PEMBROKE PARK, Fla. — Local 10 News This Week In South Florida Anchor Glenna Milberg interviewed Steve Leifman on Sunday about the commission not supporting his push to change the treatment of inmates who are not dangerous and suffer from serious mental illnesses.

The U.S. Supreme Court recognized Leifman as a leader in mental health and criminal justice reform. He served as a Miami-Dade County Circuit judge in the criminal division for three decades, founded the Eleventh Judicial Circuit Criminal Mental Health Project, and launched a law enforcement training program.

Despite the recognition, Leifman said Miami-Dade commissioners didn’t stand behind his vision of The Miami Center for Mental Health and Recovery, an empty seven-story facility that he is ready to put to use.

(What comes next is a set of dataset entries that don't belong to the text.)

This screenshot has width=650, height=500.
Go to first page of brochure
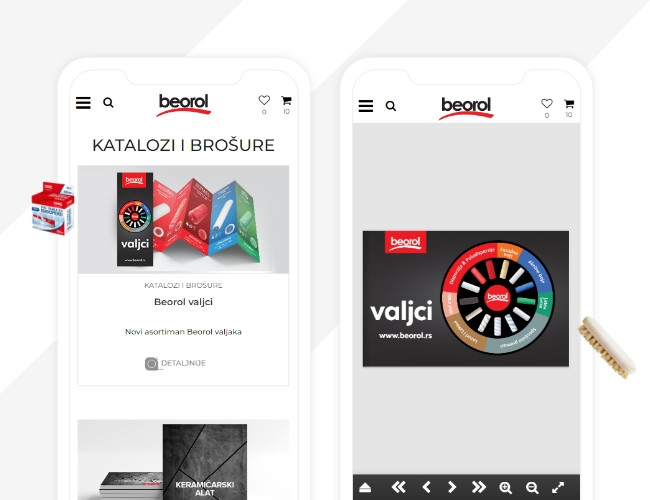tap(398, 487)
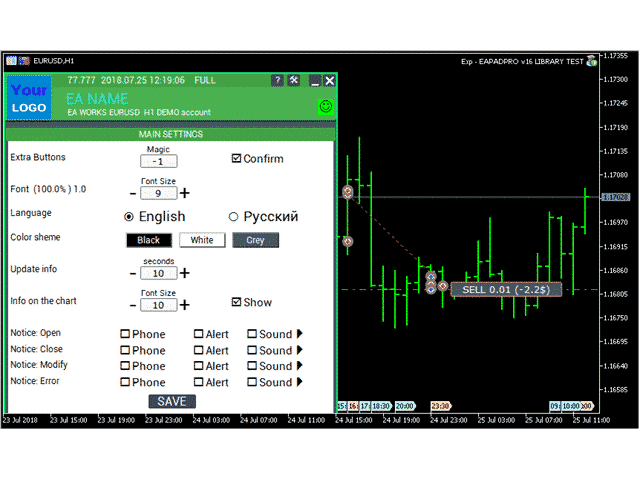Select the Русский language radio button

click(x=234, y=216)
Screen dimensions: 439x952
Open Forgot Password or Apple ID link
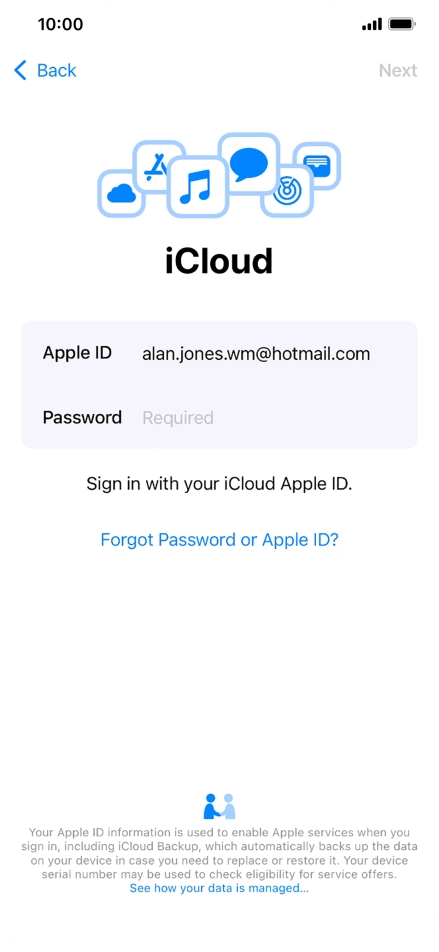(219, 540)
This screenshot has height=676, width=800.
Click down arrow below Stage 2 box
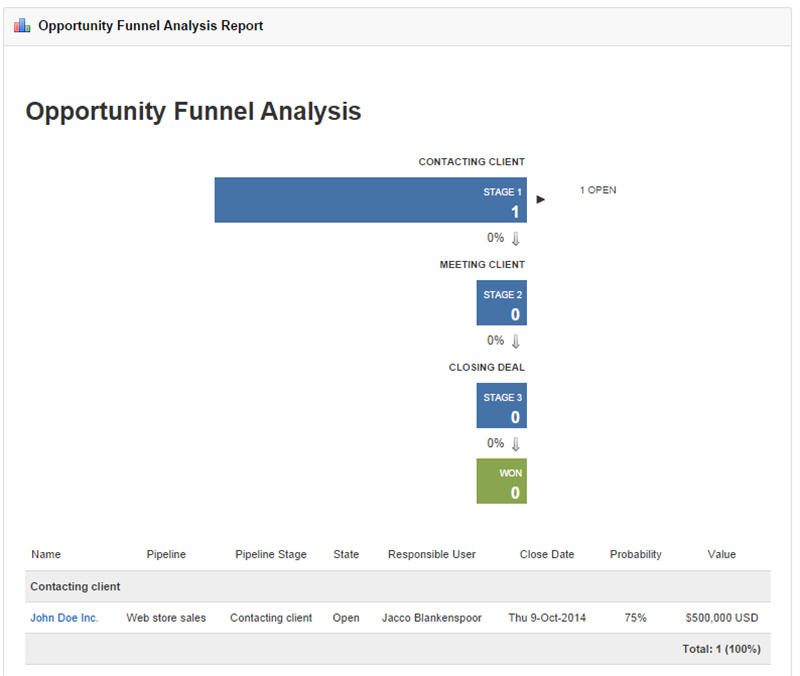tap(516, 341)

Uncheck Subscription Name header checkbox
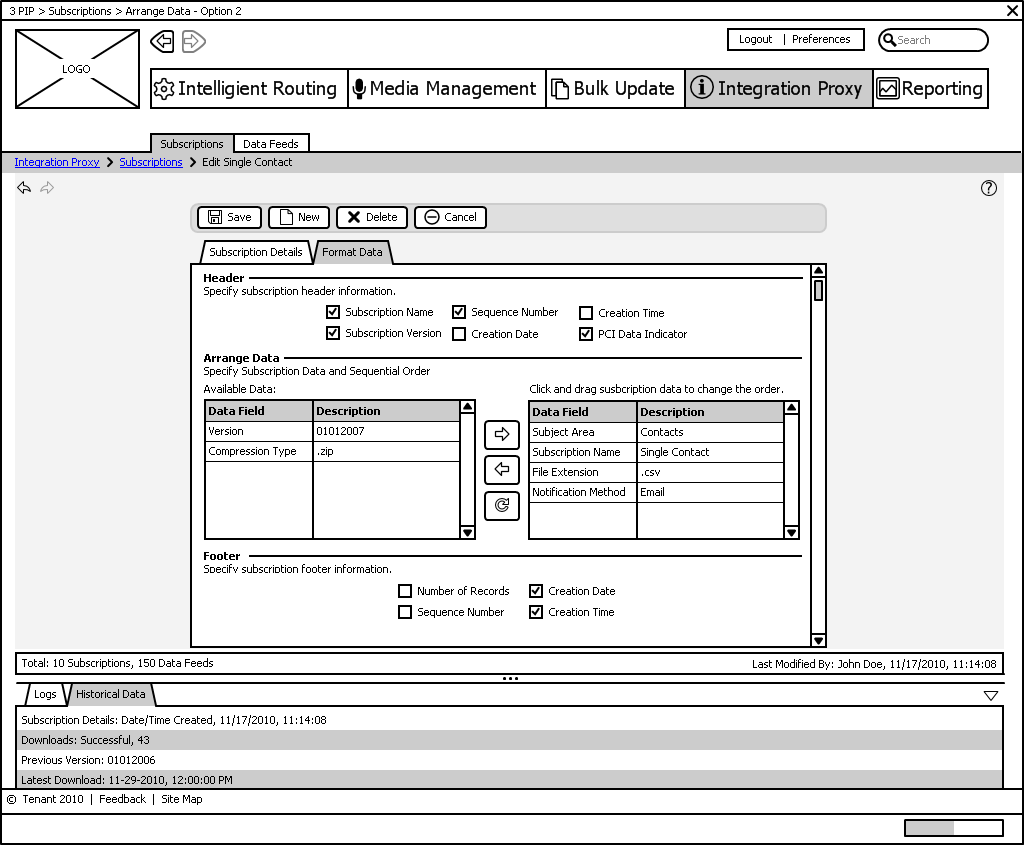coord(334,312)
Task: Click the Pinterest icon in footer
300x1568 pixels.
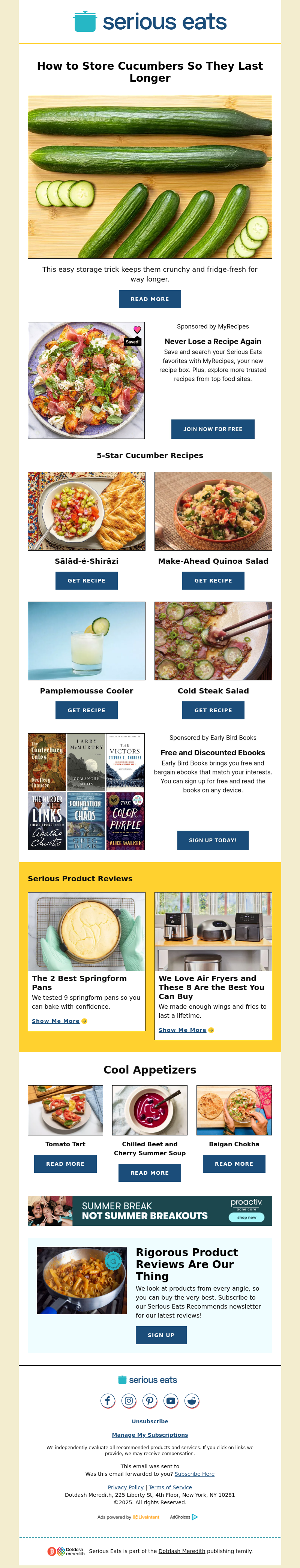Action: pos(150,1400)
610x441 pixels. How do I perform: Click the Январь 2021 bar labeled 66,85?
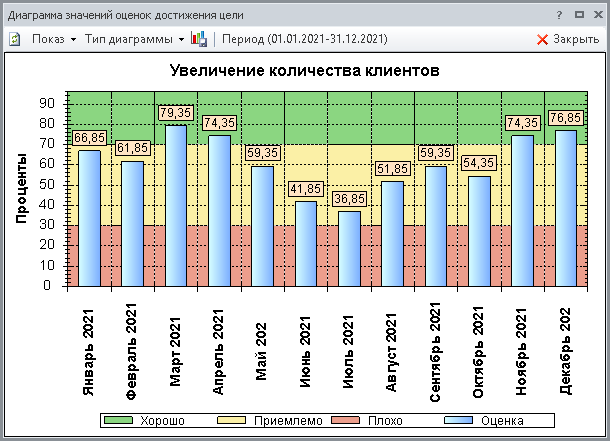89,217
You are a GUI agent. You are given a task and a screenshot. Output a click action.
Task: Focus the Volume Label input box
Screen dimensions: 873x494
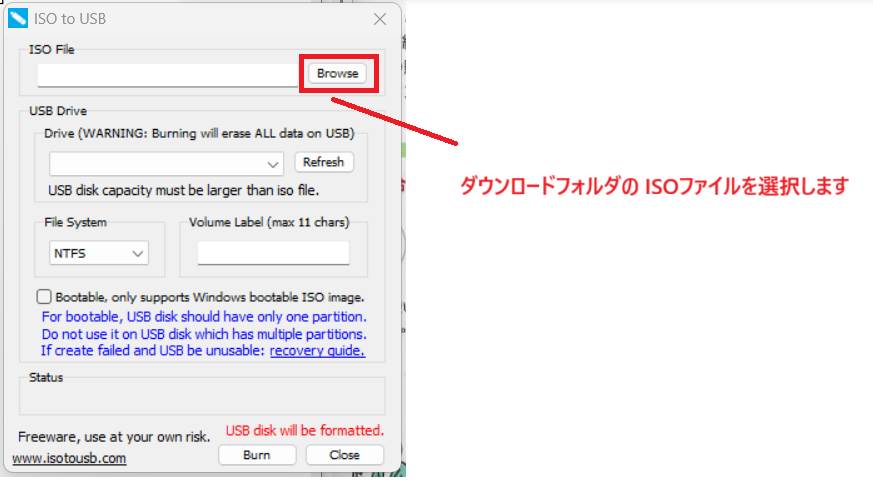pyautogui.click(x=273, y=253)
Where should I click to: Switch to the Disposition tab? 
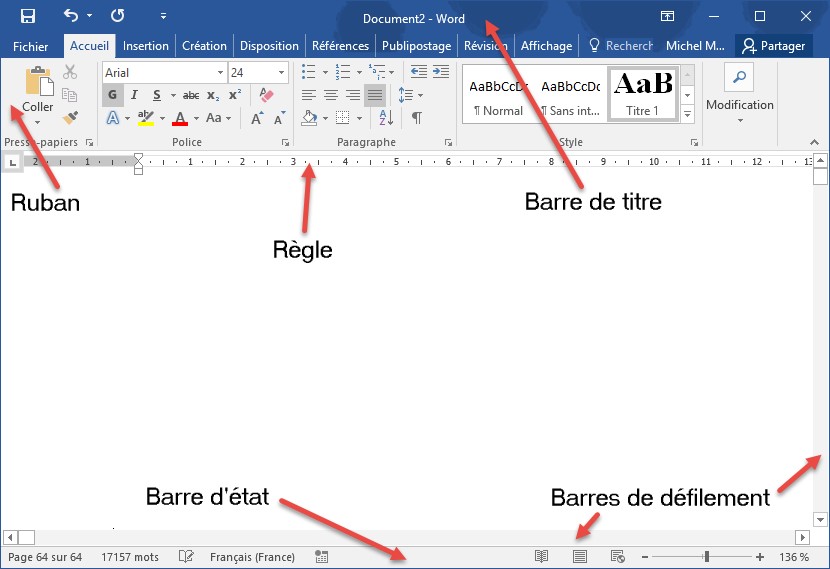pyautogui.click(x=269, y=46)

“It saves money, it significantly improves public safety, it saves taxpayers’ dollars, it will probably eliminate homelessness in Dade County, and it helps people get into recovery and have a life of hope and opportunity,” Leifman told Milberg.

The commissioners were not around when the project started. Leifman said, they do not “appreciate necessarily the context in which this was done: Why it’s so important, how much money it’s going to save, how much money we are saving.

“We are spending $570 million a year -- just in jail for 4,000 people.”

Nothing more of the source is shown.